Many children are their own worst enemy and regularly tear themselves down with negative thinking. Pessimistic children tend to give up and let life pass them by. Interventions, like these cognitive techniques, early in life can prepare your child for a life of optimism and perseverance. Success usually requires hard work and dedication, and your child will be ready to bounce back from any set back and overcome any obstacle.

Source:

"The Optimistic Child" by Dr. Martin Seligman

Growing Kids Strong - How To Use Masterful Action - By Chris Gearing

Wednesday, August 14, 2013

Watch Dr. Sylvia Gearing describe how you can use "masterful action" to help inoculate your child against depression and anxiety - click here.

Have you ever wanted to boost your child’s self-confidence?

Since unwarranted praise and rescuing can have other negative effects, many parents wonder how they can help their children feel better about themselves while also keeping them grounded in reality. Masterful action is one of the most effective ways to teach your child to believe in themselves and to be effective in any situation.

Masterful action is when your child engages with a problem and overcomes obstacles to find a solution.
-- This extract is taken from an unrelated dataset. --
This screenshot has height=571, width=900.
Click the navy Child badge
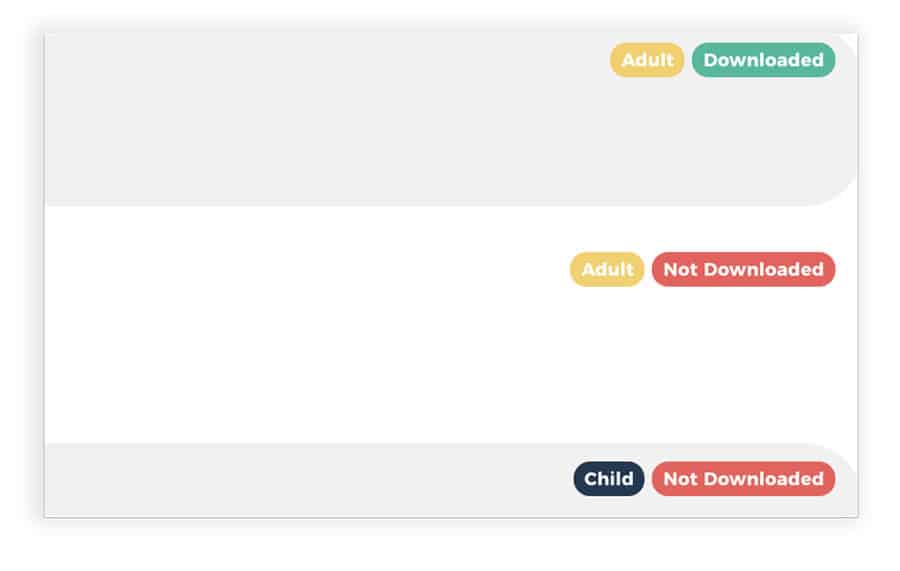608,479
Whenever they encounter adversity, they must strategize how they will solve the problem and plan the steps they will take to do it.

Here are some important points to keep in mind about Masterful Action:

Progressive Positivity:

Teaching your child to be a resilient, optimistic problem solver doesn’t just happen overnight. It builds over time and hundreds of successes and failures. Each success builds their self-confidence, their perseverance, and their spirit for adventure.

Framing The Outcome:

One of the most important parts of masterful action is how your child thinks about the success. Was it pure luck or some external force that made them succeed? Or was their success driven by their hard work, intelligence, and perseverance? Framing the outcome as a result of their own actions further bolsters their belief in their ability to improve their lives and achieve their dreams.

Resist The Urge To Rescue:

Let’s face it – your child isn’t always going to win. In fact, most children will face failure regularly and they may often experience anxiety, anger, and sadness. However, negative feelings are not always a bad thing since they can be used as motivation for hard work and practice for the next time. You shouldn’t always feel the need to “rescue” them from bad feelings. Instead, try to talk to them about what happened and help them understand how they can change the outcome next time.

Teachable Moments:

You should try to teach your children how to think about and experience failure. Instead of them “just being stupid,” they may just not have studied very much for the test and they can improve their grade with a little extra hard work. If they regularly dread gym class or recess, they can always become stronger and faster through practice and discipline.

Create Opportunities:

One of the best things you can do for your child is create opportunities for masterful action. Solve math problems together, hold batting practice every weekend, or even play a video game together. Not only will you spend more time with your wonderful child, but you’ll also be teaching them valuable skills to overcome obstacles and to believe in themselves.